Short exercise: State how many lines of the rows below contain the string "menu", matching case exactly. Give only the number.

Input data:
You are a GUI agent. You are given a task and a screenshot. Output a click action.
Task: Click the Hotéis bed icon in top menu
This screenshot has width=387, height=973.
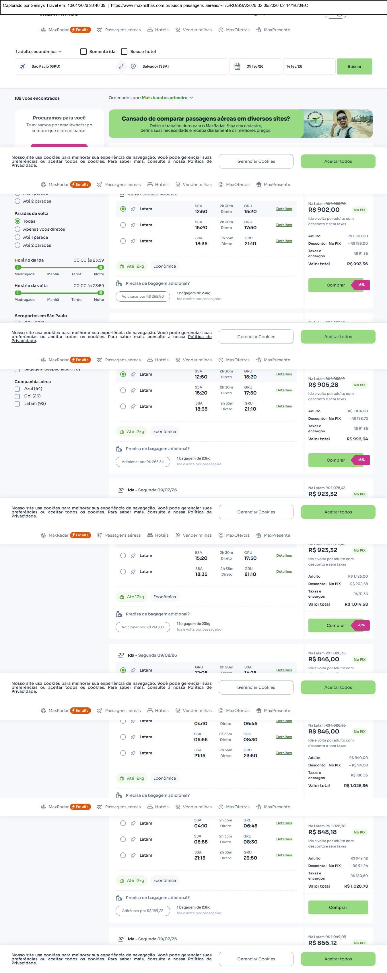tap(150, 30)
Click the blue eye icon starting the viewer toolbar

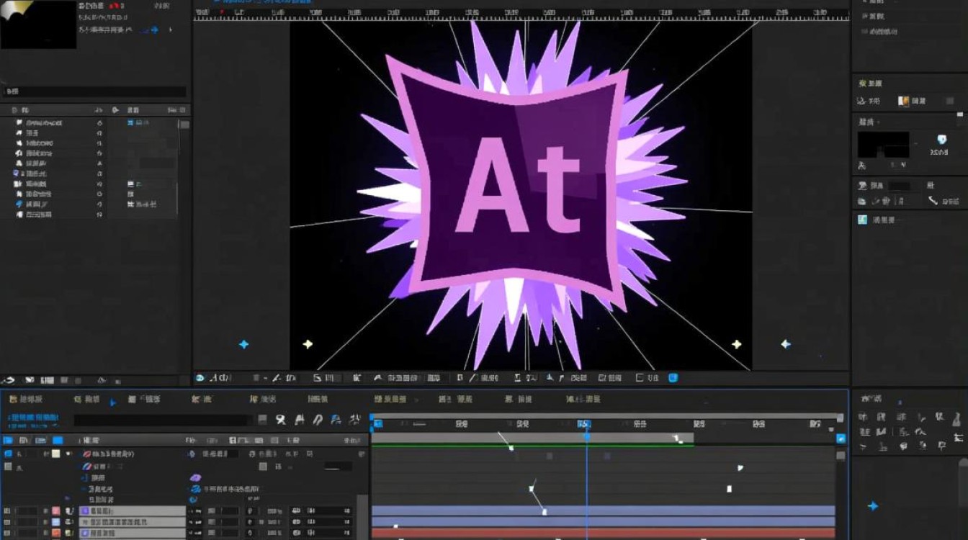(200, 377)
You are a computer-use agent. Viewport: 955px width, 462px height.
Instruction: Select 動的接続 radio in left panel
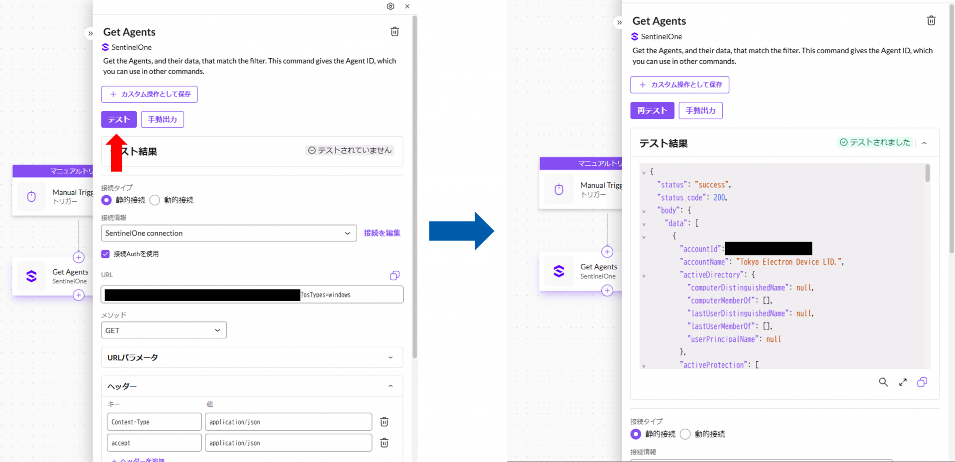point(155,200)
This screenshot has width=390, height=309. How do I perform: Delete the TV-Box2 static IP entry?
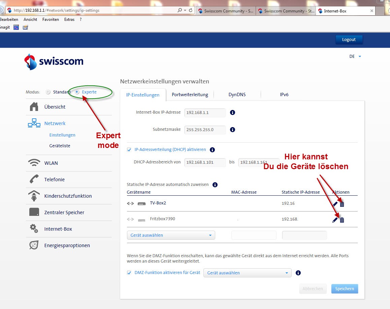coord(342,204)
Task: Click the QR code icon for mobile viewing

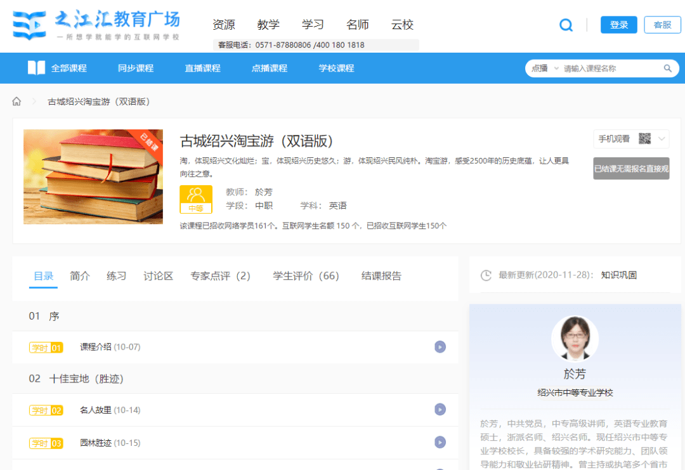Action: (644, 139)
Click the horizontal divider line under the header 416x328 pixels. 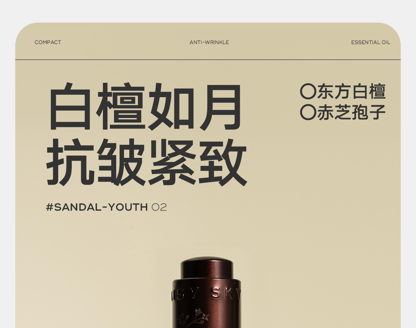click(208, 60)
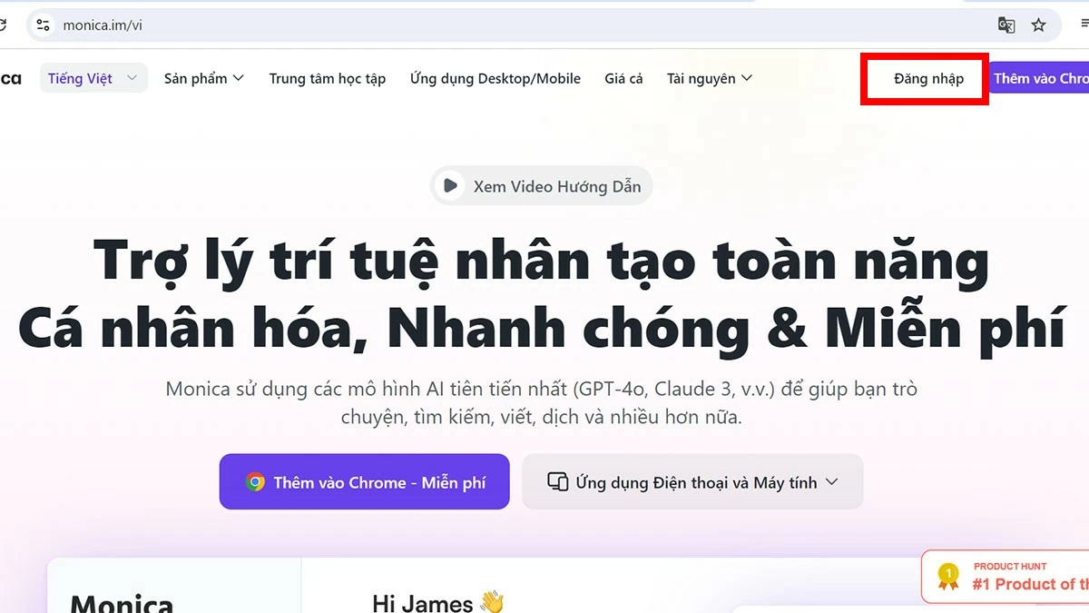
Task: Select Giá cả in the navigation menu
Action: pos(623,78)
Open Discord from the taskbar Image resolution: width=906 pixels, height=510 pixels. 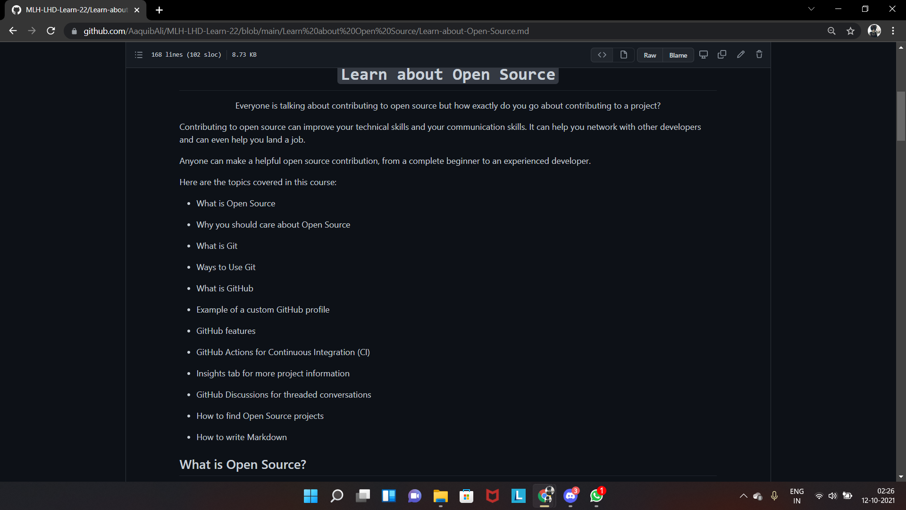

Result for this exercise: 2